Antonio Pérez

Personal information
- Full name: Antonio Pérez Delgadillo
- Date of birth: 16 April 1978 (age 48)
- Place of birth: Guadalajara, Mexico
- Height: 1.83 m (6 ft 0 in)
- Position: Goalkeeper

Team information
- Current team: Jaguares de Jalisco (Goalkeeper coach)

Senior career*
- Years: Team / Apps / (Gls)
- 1998–2007: Atlas / 84 / (0)
- 2007–2008: León / ? / (?)
- 2009: Potros Neza / ? / (?)
- 2010: León / 20 / (0)
- 2010–2012: Atlante / 3 / (0)
- 2013: Querétaro
- 2013–2014: Chiapas / 0 / (0)

Managerial career
- 2020–: Jaguares de Jalisco (Goalkeeper coach)

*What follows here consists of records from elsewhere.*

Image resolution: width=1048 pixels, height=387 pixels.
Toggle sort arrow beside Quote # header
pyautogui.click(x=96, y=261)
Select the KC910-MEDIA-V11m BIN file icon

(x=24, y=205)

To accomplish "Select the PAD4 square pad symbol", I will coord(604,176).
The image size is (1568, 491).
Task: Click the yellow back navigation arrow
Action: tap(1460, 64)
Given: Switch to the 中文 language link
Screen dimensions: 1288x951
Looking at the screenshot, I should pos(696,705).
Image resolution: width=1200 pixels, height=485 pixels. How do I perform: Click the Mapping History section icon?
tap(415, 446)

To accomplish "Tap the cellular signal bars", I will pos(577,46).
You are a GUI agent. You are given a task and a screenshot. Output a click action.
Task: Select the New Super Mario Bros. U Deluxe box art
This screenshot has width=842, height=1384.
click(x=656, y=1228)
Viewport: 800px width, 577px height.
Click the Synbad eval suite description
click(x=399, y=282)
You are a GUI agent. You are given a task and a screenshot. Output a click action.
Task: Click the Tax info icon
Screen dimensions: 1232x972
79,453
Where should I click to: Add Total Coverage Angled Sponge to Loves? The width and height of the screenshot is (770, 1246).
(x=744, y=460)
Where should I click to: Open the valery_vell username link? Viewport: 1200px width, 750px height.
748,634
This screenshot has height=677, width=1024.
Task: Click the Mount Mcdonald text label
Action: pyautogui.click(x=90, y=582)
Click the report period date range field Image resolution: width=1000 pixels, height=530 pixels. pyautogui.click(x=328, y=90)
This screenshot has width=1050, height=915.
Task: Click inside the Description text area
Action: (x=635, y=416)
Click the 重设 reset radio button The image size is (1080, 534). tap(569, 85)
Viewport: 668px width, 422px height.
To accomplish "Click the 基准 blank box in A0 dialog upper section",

= Antonio Pérez (footballer) =

Mexican footballer (born 1978)

Antonio Pérez Delgadillo (born 16 April 1978) is a Mexican former professional footballer who played as a goalkeeper.

Born in Guadalajara, Toño Pérez began playing professional football with local Club Atlas, and he became the club's starting goalkeeper by early 2006.